Another way to master positive thinking is to constantly surround yourself with upbeat people who you will eventually attract with your new attitude. These folks inspire a sunnier kind of thinking; depressive-type vampires will only suck the life out of you with their complaints and gloomy commentary. So lighten up a little and try to find the humor in things and with other people. Laughter is a highly effective antidote to anxiety. Watching a funny movie before you go to sleep or spending time with someone who makes you laugh is a sure path toward optimism.
As the NY Times tells it, completely ignore the ‘you will fail at this!’ kind of self-talk and dwell on the positive aspects of a situation you have to confront. For instance, if you have a presentation at work you haven’t fully prepared for, just think to yourself that you are going to do excellent and chances are it will become a self-fulfilling prophecy. The saying goes that where pessimists see problems, optimists find opportunities.

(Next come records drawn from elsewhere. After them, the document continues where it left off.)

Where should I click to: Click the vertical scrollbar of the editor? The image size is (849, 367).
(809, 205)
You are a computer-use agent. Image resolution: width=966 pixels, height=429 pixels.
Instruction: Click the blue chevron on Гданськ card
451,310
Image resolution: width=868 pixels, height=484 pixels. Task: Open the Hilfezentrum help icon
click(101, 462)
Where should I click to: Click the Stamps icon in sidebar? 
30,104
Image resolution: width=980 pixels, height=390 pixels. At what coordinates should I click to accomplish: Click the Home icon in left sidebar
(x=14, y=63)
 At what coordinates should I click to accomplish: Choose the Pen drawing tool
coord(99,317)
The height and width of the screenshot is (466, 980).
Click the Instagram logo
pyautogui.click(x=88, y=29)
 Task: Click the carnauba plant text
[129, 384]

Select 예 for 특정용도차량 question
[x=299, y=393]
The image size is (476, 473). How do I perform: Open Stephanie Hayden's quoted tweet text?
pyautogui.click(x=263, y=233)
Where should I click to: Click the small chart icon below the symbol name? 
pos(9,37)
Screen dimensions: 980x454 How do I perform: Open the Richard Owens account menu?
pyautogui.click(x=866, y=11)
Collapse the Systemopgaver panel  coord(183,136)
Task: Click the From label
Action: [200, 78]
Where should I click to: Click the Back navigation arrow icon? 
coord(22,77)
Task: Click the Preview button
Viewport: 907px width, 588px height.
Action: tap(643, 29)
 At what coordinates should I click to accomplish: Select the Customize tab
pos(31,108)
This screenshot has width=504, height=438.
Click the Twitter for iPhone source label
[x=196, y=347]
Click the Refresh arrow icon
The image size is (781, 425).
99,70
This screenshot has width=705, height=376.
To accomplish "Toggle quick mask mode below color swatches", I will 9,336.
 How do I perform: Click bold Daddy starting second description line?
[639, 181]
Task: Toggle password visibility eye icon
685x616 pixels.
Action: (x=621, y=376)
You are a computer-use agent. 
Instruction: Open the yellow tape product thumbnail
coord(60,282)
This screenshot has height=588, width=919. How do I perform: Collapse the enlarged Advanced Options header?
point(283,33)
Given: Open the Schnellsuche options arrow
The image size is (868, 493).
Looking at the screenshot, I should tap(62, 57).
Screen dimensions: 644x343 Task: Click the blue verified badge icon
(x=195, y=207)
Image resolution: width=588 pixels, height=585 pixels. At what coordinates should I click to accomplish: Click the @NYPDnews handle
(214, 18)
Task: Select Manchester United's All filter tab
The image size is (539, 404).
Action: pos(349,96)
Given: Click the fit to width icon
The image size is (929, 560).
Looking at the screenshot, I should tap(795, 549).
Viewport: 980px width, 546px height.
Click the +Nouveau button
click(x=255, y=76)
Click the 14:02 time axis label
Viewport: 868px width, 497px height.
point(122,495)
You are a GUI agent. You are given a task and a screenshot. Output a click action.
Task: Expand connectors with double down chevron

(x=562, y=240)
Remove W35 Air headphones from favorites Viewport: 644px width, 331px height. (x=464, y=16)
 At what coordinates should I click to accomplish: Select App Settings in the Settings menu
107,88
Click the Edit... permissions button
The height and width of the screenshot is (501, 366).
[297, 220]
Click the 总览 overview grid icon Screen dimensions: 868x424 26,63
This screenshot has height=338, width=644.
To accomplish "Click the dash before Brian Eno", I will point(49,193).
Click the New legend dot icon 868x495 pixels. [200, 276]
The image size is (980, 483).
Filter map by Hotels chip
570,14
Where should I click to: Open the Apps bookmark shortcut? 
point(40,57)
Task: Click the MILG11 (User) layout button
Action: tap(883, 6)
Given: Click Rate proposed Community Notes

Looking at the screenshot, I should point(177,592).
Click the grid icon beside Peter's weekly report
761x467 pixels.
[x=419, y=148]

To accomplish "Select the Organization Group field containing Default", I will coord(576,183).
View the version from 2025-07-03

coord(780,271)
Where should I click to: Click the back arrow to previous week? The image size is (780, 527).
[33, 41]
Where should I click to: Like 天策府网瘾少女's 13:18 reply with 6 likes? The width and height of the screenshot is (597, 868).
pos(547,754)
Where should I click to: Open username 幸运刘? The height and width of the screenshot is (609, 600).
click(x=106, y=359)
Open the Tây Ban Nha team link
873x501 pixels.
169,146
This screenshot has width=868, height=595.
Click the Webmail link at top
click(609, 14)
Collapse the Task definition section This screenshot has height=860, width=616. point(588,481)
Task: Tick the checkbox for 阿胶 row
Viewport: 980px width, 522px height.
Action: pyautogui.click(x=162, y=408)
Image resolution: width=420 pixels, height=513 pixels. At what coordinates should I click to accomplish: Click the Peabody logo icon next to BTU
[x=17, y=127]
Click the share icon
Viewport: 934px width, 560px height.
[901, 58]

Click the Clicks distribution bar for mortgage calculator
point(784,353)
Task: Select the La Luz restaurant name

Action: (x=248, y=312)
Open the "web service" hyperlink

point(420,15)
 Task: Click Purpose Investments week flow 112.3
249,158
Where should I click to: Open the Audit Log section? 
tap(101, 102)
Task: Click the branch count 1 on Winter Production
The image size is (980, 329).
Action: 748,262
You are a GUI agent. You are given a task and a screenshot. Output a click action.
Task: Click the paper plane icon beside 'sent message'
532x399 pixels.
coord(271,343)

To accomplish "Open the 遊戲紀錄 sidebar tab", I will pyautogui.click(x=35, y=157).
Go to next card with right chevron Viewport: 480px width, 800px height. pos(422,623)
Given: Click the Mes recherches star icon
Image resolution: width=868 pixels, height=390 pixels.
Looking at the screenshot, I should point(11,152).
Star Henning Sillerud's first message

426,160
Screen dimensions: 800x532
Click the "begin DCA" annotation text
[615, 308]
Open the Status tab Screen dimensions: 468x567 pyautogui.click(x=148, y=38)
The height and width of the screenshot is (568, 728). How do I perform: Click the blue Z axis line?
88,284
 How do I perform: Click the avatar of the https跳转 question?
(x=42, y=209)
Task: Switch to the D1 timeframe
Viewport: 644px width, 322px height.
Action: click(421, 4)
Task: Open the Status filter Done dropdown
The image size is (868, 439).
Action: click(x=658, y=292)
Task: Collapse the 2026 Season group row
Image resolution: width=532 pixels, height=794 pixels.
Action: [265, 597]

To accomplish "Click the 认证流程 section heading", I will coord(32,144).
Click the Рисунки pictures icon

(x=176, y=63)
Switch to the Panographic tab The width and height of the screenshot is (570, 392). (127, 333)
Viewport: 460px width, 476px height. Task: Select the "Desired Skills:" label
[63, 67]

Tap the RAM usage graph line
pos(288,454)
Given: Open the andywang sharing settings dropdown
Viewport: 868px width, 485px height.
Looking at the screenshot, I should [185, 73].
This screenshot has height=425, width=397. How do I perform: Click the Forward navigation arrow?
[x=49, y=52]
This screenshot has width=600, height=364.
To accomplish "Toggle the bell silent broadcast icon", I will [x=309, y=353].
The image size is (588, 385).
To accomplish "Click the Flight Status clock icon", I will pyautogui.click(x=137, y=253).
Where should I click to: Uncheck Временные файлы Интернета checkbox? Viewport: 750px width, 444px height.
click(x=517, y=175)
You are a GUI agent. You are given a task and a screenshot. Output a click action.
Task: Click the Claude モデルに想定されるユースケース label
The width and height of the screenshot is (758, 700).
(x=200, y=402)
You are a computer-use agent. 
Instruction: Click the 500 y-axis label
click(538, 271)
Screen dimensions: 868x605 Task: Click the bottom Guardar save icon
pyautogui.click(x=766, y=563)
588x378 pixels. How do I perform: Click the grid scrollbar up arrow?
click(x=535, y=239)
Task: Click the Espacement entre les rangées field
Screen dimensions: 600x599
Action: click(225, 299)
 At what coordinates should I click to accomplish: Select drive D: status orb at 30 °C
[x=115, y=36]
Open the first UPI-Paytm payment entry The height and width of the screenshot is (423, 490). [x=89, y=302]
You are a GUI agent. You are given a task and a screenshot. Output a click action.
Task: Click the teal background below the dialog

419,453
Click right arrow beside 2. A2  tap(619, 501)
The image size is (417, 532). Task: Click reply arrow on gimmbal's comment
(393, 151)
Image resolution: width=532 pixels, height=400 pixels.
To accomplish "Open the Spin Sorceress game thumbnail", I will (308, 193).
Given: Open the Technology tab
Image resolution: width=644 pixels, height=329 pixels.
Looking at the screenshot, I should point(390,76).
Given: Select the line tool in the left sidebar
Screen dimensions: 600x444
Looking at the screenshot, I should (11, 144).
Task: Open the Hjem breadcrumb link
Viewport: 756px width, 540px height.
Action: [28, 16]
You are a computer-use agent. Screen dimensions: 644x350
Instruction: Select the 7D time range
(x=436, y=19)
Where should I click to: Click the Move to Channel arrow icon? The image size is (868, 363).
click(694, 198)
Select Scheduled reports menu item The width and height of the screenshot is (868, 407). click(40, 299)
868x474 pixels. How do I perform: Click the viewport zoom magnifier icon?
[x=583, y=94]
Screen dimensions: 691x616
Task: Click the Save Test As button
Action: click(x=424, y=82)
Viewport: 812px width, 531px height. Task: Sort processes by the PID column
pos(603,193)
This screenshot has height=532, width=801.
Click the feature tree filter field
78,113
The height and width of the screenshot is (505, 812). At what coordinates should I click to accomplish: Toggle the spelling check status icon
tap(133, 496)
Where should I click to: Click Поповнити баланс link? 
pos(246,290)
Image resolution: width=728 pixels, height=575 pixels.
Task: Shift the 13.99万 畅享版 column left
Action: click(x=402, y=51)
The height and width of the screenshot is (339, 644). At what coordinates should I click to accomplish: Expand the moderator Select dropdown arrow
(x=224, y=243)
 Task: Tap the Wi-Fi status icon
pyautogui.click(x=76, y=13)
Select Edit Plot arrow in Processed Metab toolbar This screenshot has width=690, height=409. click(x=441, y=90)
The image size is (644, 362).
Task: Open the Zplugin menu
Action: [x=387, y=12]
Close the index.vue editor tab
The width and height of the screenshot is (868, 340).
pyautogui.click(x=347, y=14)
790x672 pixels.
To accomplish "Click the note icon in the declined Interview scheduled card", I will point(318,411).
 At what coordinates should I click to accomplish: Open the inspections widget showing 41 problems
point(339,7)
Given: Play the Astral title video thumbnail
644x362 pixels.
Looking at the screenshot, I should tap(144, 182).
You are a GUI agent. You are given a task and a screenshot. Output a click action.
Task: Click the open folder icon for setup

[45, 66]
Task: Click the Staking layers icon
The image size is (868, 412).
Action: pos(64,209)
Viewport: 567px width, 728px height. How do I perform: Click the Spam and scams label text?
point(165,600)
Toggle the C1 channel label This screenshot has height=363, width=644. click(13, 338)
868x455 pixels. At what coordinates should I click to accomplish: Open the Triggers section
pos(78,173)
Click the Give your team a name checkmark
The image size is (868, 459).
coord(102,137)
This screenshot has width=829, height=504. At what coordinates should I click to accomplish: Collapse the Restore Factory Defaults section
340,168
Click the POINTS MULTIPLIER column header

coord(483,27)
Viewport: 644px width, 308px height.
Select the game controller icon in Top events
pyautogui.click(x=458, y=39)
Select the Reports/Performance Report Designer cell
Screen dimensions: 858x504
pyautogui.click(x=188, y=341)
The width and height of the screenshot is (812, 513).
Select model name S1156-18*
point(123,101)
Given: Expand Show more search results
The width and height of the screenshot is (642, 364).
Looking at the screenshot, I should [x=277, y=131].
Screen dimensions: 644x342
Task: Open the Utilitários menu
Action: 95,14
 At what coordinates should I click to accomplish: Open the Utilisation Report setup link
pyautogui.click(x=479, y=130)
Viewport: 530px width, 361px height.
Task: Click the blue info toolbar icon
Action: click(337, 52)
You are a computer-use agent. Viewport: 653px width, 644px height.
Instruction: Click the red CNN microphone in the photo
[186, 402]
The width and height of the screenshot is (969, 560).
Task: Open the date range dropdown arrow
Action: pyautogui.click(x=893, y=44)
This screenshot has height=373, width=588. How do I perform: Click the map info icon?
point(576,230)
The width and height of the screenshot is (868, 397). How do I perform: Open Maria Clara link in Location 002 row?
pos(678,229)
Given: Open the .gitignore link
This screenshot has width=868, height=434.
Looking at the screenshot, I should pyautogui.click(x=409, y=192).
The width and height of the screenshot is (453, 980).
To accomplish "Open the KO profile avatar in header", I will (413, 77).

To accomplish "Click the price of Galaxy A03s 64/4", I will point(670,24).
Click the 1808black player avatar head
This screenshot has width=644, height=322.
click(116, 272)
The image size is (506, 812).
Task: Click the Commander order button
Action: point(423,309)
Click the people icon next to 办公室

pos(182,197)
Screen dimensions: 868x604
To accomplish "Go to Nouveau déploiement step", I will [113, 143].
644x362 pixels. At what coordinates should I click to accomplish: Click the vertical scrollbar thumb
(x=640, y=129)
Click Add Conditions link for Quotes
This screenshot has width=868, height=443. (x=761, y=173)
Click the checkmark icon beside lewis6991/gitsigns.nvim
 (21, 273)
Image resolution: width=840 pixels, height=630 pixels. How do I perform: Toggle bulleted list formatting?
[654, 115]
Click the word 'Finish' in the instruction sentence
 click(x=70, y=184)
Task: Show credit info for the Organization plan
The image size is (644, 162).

The key to being an optimist is being a good friend to yourself, the kind that pats you on the back and gives you a pep talk when you feel down. Regardless of the nature of your work, identify some aspect of it that is personally fulfilling. If your job is cleaning windows, for instance, stand back and admire how crystal clean they look when you´re finished. Start your day with an intention, a goal to do something out of your comfort zone, like inviting someone you like out for a drink or sending out your resume to three potential employers. Ending your day on an upbeat note is also key, so be sure to reflect on a few positive things that happened that day and then get ready to conquer tomorrow, with a smile.